#### [WHAT YOU NEED TO DO]
(1) Rewrite the paragraph of the progress report that begins "In our last update in December" as a short bulleted list, keeping its main facts.
(2) Answer these questions using the progress report.
(a) How many Sports Councils published the first six-month progress report?
(b) Which months of 2022 does the second progress report cover?
(c) According to the review, what does racism often harm for the individuals targeted and their families?
(3) Carry on the progress report on tackling racism in sport, picking up after its final sentence.

Second Progress Report (covering activities conducted between January-June 2022)
Last December, the five Sports Councils responsible for funding sport and physical activity across the UK published the first six-month progress report on their actions in response to the Tackling Racism and Racial Inequality in Sport (TRARIIS) review.
We know from the review that racism remains an everyday reality in sport in the UK, often causing a devastating impact on the lives and mental wellbeing of the targeted individuals and their families.
This reinforces our collective determination to promote and enable urgent systemic change to tackle racism and eradicate racial discrimination from the sporting system.
It also highlights the need for more effective measures to protect individuals who experience racism or any other kind of abuse in sport.
In our last update in December, we noted that our priority over the following six months would be to engage with our external partners on the outcomes of the TRARIIS review and the need to deliver action against our five overarching commitments relating to People, Representation, Structures and Systems, Insights and Investment.
The five Sports Councils have been meeting regularly and collaborating as a group to share and review actions we have initiated in line with those commitments.
We set out below what each Sports Council is doing in this respect and details of other activity.

#### [COLLECTED MATERIAL]

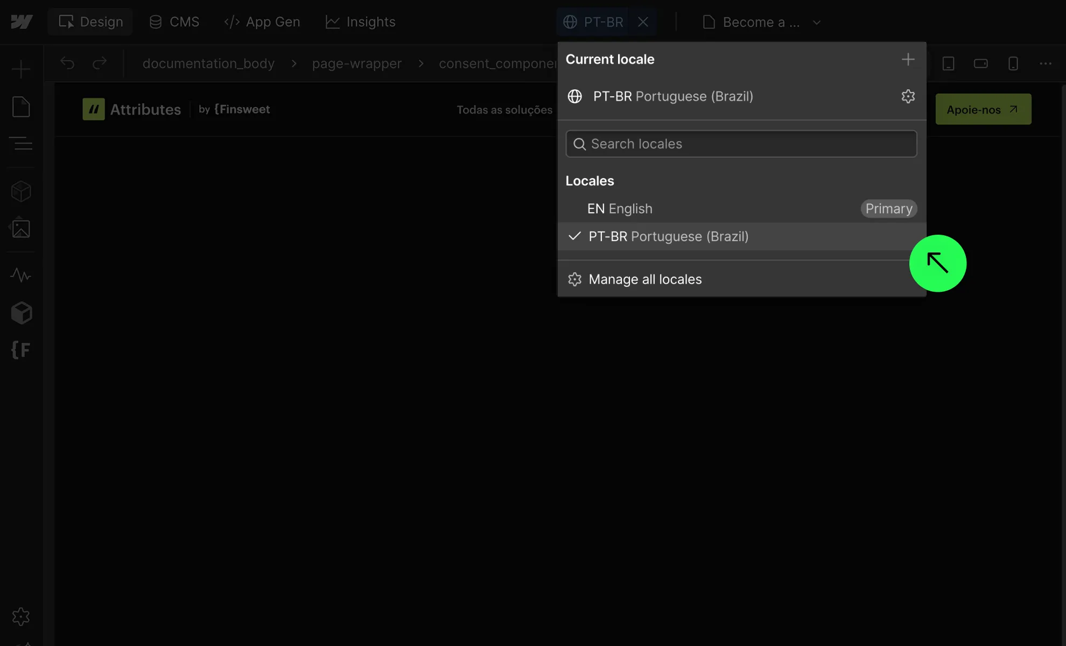Click the Search locales field
This screenshot has height=646, width=1066.
click(741, 144)
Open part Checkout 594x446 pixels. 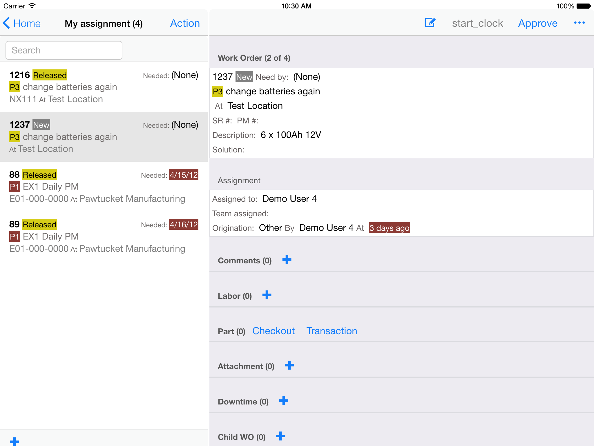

#### [IN RESPONSE]
(1)
- In the December update, the councils set a priority for the next six months.
- The priority was to engage with external partners on the outcomes of the TRARIIS review.
- It also covered the need to deliver action against five overarching commitments: People, Representation, Structures and Systems, Insights, and Investment.

(2)
(a) Five.
(b) January to June 2022.
(c) Their lives and mental wellbeing.

(3)
In February, at our PLx conference (UK Sport’s key learning and collaboration event for funded sports in the high-performance system), we invited Ladi Ajayi from AKD Solutions to introduce the ‘Tell your story’ report (carried out as part of the TRARIIS review) and share its findings with sports.
UK Sport’s Chair, Dame Katherine Grainger, issued a call to action, urging the leaders present to understand the priority to engage with this work, take the opportunity to reimagine sport and start to lead the necessary transformational change.
In May, we launched “Sport Integrity”, a new independent and confidential disclosure and complaints service pilot for all athletes, coaches and support personnel within the high-performance sports system. This will help funded National Governing Bodies (NGBs) to uphold the highest standards of conduct in their World Class Programmes and take appropriate disciplinary action when necessary. Amongst other areas, Sport Integrity forms part of the high-performance community’s direct response to TRARIIS, following its recommendation that an independent and impartial investigatory body be established.
We set out the bespoke, tailored practical support we will be providing to help them create and implement their Diversity and Inclusion Action Plan (DIAP). The DIAP is a requirement under the revised Code for Sports Governance for all organisations seeking or in receipt of significant funding from UK Sport and/or Sport England. The DIAP support on offer will additionally help organisations devise specific measurable actions in response to the TRARIIS findings.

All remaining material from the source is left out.